A medallion worn by members of the Black Tuna gang

A fugitive member of the 1970s drug smuggling racket known as Black Tuna was arrested yesterday in his West Palm Beach retirement village after 30 years on the lam.

Mark Steven Phillips, who is now 62, fled during his 1979 trial. He reportedly lived for years in Santiago, Chile, under a fake name, earning a living as a journalist and a commercial fisherman. He would pop up on the feds’ radar screens from time to time, sometimes in Germany, sometimes in New York or Miami.

Then, last September, he got a Florida driver’s license under his real name and investigators picked up the scent.

A U.S. marshal woke him up yesterday morning at his rented home in a senior living community.

“The judge wants to see you, Mark,” he said.

“The judge wants to see me, from 30 years ago,” he mumbled back.

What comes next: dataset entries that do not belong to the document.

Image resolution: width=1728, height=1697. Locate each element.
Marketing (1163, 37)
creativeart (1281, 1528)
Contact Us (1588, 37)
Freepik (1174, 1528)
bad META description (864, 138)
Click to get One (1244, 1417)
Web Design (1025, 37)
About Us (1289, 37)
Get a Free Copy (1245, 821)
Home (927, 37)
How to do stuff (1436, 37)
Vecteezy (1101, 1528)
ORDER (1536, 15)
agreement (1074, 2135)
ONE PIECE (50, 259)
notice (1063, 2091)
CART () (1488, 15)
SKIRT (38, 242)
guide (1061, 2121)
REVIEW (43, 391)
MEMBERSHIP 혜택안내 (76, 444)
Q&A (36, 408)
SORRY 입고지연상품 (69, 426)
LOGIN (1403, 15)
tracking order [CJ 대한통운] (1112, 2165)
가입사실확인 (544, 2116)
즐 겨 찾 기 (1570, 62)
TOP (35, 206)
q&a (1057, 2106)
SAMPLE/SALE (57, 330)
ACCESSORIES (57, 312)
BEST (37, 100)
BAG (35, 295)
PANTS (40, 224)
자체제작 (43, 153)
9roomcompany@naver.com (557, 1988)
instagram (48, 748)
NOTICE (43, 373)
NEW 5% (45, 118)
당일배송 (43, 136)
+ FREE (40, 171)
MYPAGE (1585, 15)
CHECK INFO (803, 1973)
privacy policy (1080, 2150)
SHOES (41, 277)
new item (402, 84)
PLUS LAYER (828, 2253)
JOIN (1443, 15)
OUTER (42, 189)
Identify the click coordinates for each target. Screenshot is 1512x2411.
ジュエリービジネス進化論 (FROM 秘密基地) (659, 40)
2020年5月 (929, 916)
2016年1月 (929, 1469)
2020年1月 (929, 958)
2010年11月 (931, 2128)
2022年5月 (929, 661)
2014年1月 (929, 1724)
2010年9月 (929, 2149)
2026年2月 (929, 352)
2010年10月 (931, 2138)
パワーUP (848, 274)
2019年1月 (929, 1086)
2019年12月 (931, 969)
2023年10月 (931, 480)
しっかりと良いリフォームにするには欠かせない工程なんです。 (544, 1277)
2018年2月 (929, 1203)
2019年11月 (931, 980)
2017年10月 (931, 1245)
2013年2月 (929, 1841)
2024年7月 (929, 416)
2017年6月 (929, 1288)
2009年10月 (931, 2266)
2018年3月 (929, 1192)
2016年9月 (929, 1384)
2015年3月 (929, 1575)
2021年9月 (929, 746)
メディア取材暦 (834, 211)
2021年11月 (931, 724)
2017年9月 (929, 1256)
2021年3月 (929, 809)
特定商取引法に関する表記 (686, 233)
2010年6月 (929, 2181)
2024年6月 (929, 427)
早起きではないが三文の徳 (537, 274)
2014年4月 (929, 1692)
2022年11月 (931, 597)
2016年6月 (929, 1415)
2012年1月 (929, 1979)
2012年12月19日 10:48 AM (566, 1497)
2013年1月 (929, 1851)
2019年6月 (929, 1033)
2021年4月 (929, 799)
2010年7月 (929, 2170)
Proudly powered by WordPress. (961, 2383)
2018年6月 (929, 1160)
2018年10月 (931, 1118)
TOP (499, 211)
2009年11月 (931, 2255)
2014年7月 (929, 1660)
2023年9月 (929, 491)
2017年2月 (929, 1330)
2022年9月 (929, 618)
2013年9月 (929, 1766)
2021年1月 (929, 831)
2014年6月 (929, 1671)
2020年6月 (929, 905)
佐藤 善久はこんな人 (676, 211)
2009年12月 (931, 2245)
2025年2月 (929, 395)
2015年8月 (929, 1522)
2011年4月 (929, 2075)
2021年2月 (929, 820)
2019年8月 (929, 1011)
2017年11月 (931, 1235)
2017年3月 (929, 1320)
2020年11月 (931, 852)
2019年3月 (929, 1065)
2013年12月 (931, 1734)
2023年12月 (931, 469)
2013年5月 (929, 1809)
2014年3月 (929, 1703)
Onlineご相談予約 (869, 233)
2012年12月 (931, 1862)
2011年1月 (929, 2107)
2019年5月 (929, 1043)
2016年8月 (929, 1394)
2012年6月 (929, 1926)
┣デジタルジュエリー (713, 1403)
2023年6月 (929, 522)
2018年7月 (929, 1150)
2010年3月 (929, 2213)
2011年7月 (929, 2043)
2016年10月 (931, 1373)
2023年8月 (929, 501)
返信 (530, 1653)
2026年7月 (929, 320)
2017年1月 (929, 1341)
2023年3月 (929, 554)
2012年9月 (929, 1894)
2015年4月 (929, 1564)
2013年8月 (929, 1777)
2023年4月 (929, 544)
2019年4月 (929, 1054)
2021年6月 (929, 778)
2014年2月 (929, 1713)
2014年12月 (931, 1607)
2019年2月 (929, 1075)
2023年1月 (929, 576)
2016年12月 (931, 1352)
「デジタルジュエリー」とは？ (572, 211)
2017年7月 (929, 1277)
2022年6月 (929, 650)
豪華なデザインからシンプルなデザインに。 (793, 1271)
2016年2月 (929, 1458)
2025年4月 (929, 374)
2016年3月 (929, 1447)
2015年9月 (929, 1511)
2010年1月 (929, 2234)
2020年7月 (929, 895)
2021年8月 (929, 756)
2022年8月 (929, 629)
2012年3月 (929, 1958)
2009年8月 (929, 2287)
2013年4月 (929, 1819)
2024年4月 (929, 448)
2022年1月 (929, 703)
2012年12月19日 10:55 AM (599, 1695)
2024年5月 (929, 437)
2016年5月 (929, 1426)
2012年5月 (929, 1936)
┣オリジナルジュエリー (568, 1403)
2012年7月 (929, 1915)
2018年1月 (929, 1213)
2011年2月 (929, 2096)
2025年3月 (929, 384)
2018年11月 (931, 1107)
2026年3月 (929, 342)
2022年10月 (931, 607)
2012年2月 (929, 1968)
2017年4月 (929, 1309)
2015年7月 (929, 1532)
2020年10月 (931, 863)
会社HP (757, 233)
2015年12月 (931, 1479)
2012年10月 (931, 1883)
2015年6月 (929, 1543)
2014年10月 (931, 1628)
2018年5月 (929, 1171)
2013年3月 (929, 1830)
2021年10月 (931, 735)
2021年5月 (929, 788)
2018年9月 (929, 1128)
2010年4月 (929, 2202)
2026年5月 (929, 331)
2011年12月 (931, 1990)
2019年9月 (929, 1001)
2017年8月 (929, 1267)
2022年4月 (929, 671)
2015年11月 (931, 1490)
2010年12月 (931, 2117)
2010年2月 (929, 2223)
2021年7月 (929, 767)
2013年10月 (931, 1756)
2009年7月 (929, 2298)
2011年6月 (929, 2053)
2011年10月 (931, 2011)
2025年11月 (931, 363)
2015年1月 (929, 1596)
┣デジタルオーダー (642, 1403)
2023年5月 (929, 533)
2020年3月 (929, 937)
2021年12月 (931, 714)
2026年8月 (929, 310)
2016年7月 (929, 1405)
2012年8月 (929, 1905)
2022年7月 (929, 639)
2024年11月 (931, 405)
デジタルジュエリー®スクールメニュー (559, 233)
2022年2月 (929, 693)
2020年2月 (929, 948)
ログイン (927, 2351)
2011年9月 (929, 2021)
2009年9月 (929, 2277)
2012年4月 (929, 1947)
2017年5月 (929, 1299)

Phillips was convicted in absentia in 1980 on charges of racketeering and possession of marijuana with intent to distribute. Prosecutors said he used his family’s yacht business, Striker Aluminum Yachts, to broker yacht sales to the Black Tuna gang. He modified them, adding maximum cargo space and painting false water lines to trick authorities into thinking that the yachts, packed to the brim with marijuana, weren’t riding lower than normal.

According to the Miami Herald, the Black Tunas smuggled an estimated 500 tons of marijuana into the country in 16 months.

Phillips was arrested in 1979 and attended several weeks of his trial. Then he fled, in November 1979.

When marshals picked him up this morning, 31 years later, they said he kept all of his belongings in a single travel bag. He was always ready, it seems, to keep fleeing.